Dataset entries »
★ ★ ★ ★

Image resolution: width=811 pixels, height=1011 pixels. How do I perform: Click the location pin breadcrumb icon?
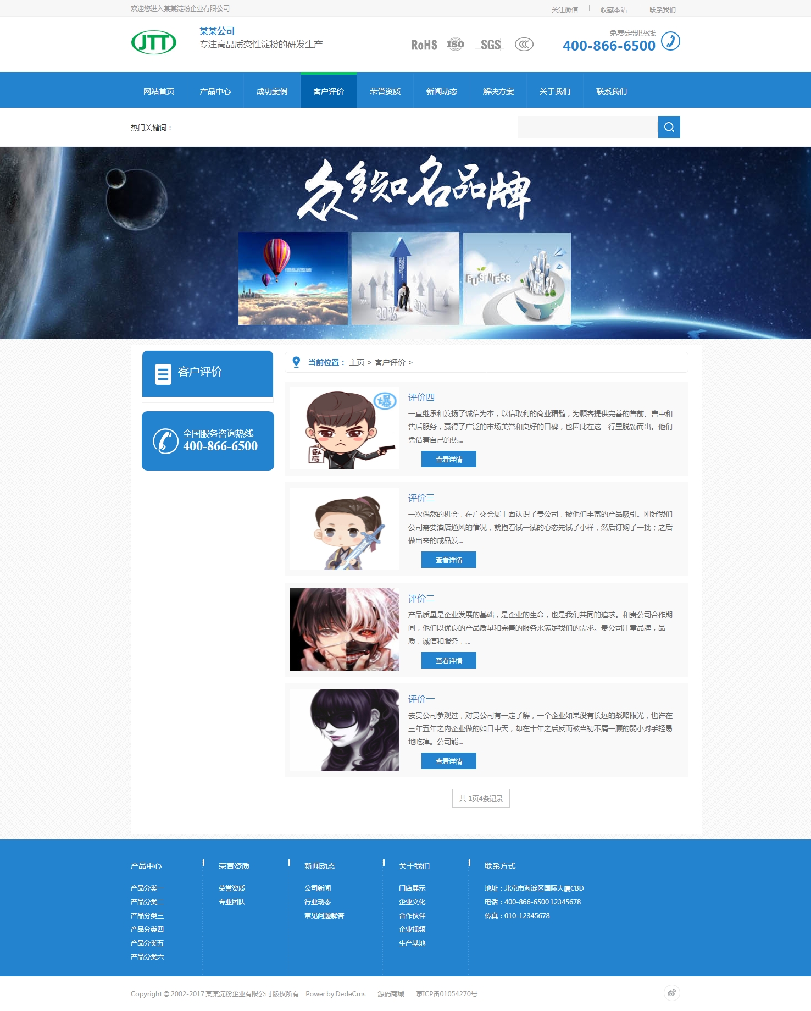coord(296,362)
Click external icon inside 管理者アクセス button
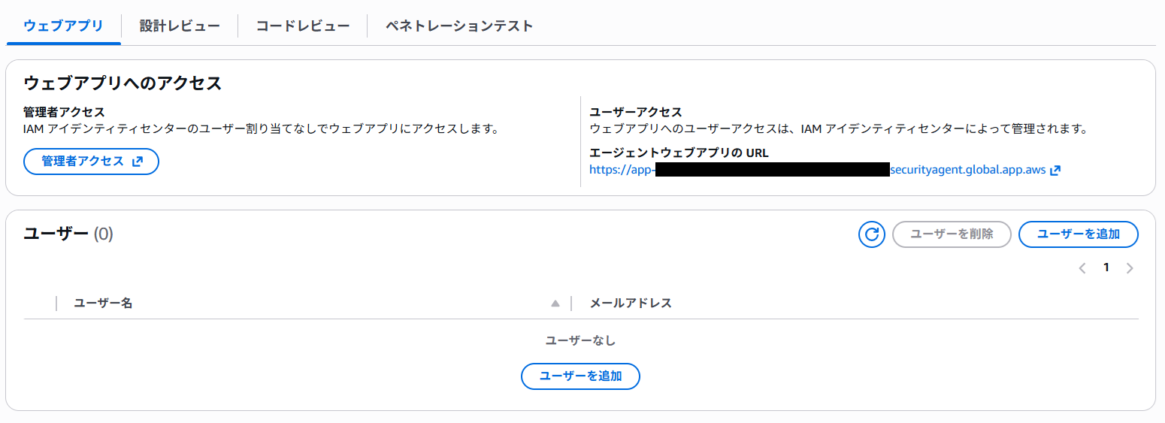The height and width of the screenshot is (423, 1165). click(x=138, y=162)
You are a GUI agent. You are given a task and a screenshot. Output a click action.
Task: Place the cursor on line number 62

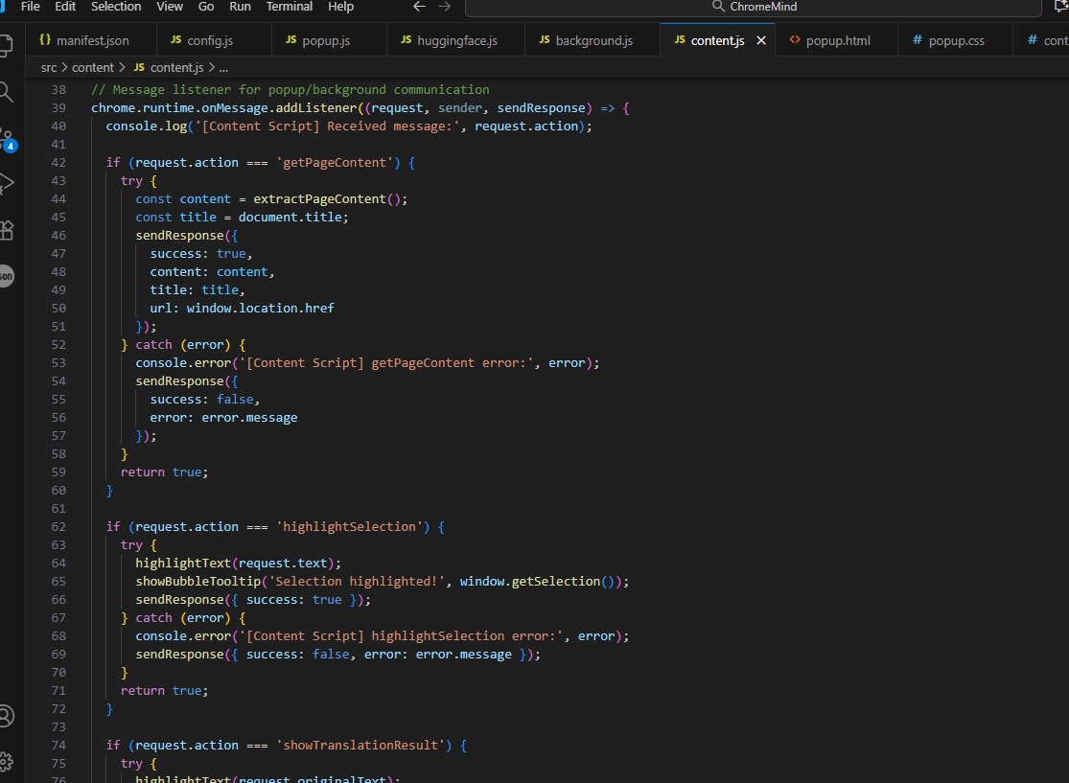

★ ★ ★ ★

Task details » Without including any picture, reproduce the material above word for word.

Response below »
Image resolution: width=811 pixels, height=1011 pixels. How do I perform: Click the location pin breadcrumb icon?
coord(296,362)
Click external icon inside 管理者アクセス button
The height and width of the screenshot is (423, 1165). click(x=138, y=162)
You are a GUI agent. You are given a task and a screenshot. Output a click action.
Task: Place the cursor on line number 62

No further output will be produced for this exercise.